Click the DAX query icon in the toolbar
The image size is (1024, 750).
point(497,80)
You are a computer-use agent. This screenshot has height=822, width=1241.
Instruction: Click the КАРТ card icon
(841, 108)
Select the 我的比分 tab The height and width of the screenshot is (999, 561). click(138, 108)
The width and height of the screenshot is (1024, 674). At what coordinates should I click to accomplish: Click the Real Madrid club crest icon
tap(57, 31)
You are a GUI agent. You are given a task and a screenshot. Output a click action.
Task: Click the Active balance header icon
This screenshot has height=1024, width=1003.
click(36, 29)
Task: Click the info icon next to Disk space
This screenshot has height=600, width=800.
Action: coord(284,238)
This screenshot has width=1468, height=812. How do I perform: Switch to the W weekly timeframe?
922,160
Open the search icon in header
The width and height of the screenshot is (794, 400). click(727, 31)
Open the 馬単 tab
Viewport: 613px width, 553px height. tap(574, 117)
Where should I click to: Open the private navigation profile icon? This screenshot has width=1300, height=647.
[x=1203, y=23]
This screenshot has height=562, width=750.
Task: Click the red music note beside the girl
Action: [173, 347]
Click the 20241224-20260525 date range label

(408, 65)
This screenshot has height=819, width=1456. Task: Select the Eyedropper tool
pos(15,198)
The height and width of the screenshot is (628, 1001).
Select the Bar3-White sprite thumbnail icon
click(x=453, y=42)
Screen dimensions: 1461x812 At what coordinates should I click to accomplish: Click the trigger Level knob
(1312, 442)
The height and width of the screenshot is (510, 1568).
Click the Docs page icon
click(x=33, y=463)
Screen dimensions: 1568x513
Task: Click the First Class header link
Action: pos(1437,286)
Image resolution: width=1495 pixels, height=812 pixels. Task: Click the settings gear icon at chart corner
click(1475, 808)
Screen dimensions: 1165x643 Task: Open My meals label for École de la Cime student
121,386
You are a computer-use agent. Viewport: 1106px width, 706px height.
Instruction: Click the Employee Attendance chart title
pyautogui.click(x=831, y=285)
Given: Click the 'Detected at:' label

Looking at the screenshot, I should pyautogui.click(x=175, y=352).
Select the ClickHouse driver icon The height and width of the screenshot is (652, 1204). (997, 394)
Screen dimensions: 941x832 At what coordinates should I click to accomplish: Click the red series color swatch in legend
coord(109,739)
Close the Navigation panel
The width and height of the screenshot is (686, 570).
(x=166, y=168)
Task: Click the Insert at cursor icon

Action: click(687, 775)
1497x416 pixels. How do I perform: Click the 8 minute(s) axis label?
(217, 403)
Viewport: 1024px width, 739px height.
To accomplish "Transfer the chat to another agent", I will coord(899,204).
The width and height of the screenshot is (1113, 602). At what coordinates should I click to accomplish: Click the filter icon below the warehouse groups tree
────────────────
### [What to produce]
Return the lines of the listing from the line containing "Screen dimensions: 941x832" through the end of the listing, inclusive, reproducing them exactly.

### [Written solution]
Screen dimensions: 941x832 At what coordinates should I click to accomplish: Click the red series color swatch in legend
coord(109,739)
Close the Navigation panel
The width and height of the screenshot is (686, 570).
(x=166, y=168)
Task: Click the Insert at cursor icon

Action: click(687, 775)
1497x416 pixels. How do I perform: Click the 8 minute(s) axis label?
(217, 403)
Viewport: 1024px width, 739px height.
To accomplish "Transfer the chat to another agent", I will coord(899,204).
The width and height of the screenshot is (1113, 602). At what coordinates should I click to accomplish: Click the filter icon below the warehouse groups tree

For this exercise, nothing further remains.